The move comes just six weeks after another major UK player, Legal & General, sold its Australian business - also to Colonial - for A$892m.
It leaves Norwich Union, which lost out in the bidding for the Legal & General business, as the only UK insurance group with a significant stake in the Antipodean insurance market.
Analysts hailed the Pru's decision to withdraw from the market as sensible, particularly given the price it was able to achieve. "It was a case of either get bigger or get out," said one.
The sale will yield an immediate exceptional profit of pounds 200m which will be booked in the figures for the year ending 31 December 1998.
The Australian market is in the throes of consolidation following the flotation of both Colonial and rival AMP last year, which sparked a price war in the insurance sector.
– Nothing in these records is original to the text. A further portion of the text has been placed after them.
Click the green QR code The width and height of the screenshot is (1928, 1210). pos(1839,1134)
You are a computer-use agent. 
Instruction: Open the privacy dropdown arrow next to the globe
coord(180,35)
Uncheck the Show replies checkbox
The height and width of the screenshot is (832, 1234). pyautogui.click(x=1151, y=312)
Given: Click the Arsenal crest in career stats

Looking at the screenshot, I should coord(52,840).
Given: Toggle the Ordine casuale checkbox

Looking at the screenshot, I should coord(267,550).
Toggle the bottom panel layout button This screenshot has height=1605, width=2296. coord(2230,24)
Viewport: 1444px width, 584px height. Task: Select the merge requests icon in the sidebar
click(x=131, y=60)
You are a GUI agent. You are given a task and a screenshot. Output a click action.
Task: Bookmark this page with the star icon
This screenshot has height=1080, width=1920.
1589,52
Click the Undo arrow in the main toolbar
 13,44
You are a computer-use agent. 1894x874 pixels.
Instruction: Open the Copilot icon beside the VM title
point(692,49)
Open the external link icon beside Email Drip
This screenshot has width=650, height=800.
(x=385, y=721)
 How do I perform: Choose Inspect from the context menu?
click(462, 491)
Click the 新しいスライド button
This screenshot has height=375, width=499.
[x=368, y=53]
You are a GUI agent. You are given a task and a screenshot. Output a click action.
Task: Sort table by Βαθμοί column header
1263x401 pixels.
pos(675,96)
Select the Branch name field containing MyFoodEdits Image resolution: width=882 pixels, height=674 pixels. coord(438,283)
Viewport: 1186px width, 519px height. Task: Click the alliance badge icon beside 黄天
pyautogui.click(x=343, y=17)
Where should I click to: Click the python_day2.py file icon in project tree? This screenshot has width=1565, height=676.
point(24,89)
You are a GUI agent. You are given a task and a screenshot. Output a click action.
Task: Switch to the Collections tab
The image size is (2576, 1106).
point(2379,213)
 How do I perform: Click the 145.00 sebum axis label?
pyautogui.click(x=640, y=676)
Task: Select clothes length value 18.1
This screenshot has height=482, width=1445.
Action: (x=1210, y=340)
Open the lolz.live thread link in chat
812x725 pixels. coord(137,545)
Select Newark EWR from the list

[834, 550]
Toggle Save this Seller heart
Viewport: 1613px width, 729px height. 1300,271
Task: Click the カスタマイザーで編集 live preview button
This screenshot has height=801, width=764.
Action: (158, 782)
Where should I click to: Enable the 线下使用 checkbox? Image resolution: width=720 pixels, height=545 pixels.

Keith Bedell-Pearce, Prudential's director for international affairs, said: "Whilst we made excellent progress in New Zealand, the overall market size restricted future growth prospects."
However, the Pru saw its share price fall yesterday by 10p to 750p on concerns that the company's growing cash pile would add to the pressure on Prudential's chief executive, Sir Peter Davis, to pull off a sizeable UK deal.
Mr Davis is still believed to have his eyes on the building society sector, although following Nationwide's narrow vote against conversion an imminent move is thought unlikely.